Bradley Metrock: [00:10:47] That's a great description. So … you guys just a month or two ago closed a funding round. It appears the market likes what you're doing. You've got a portfolio of companies that are working with you, so it looks as if industry likes what you're doing. Share with us a bit of the feedback you've received on Sayspring thus far, positive and negative, as well any challenges you've encountered.


Mark Webster: [00:11:20] Sure. I actually started working on what became Sayspring last February, so it's been a year-and-a-half-long journey for me so far. Going through building a startup the second time around, I really wanted to make sure that what we were creating was helpful for users and the industry before it was something that investors would get excited about. We spent about a year building the first version and we launched in December, and immediately saw traction and saw companies getting excited about what we were building. We used that to ultimately fundraise on top of it, and we just closed our financing about four weeks ago. So now we're in the midst of building our team.

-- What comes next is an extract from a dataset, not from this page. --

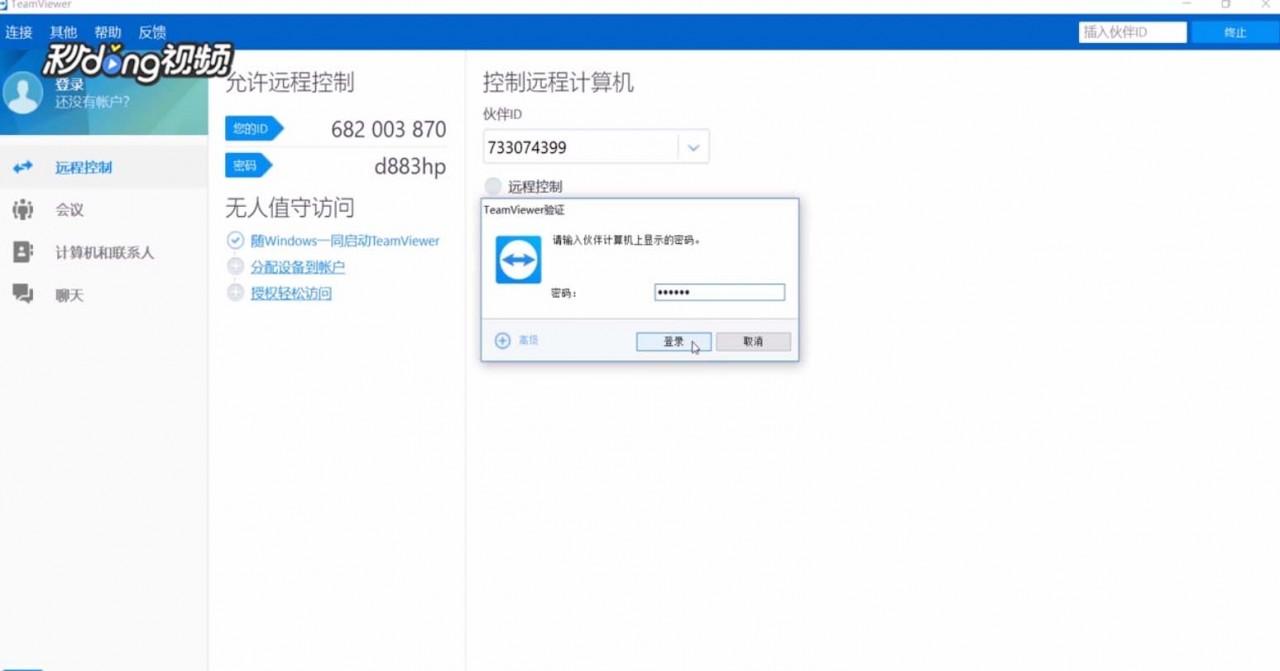The height and width of the screenshot is (671, 1280).
Task: Click the TeamViewer logo in the dialog
Action: coord(517,259)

Mark Webster: [00:12:11] It's been great to see the reception that our tool has gotten. It really has brought designers and User Experience (UX) professionals into the conversation, which they hadn't really been part of prior to that. If you're not using Sayspring you tend to do voice design in Google Docs and with flowcharts, and that tends not to be very interactive. So bringing the medium of voice to the design community is something that designers are excited about. It's been exciting to see who's using our product. There are people we wouldn't necessarily have guessed. Financial services is becoming a surprisingly big category for us, both mutual funds in the retirement space as well as retail banking. A lot of financial services companies are looking at how to extend their relationship with the customer into people's homes.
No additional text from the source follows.